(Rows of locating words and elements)
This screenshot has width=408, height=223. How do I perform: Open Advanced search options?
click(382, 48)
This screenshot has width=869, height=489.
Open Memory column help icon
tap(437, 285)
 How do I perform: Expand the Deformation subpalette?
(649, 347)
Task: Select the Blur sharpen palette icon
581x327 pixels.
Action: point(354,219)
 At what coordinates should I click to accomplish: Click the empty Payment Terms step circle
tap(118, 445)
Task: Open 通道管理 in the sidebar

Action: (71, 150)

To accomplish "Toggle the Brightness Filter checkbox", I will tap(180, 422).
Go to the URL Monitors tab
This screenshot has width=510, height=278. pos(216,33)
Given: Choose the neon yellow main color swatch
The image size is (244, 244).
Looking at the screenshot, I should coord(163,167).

Stated goal
Could you pull out every line from the one containing "How do I perform: Expand" down to the one containing "will tap(180, 422).", reproducing each word for word?

Written solution
 How do I perform: Expand the Deformation subpalette?
(649, 347)
Task: Select the Blur sharpen palette icon
581x327 pixels.
Action: point(354,219)
 At what coordinates should I click to accomplish: Click the empty Payment Terms step circle
tap(118, 445)
Task: Open 通道管理 in the sidebar

Action: (71, 150)

To accomplish "Toggle the Brightness Filter checkbox", I will tap(180, 422).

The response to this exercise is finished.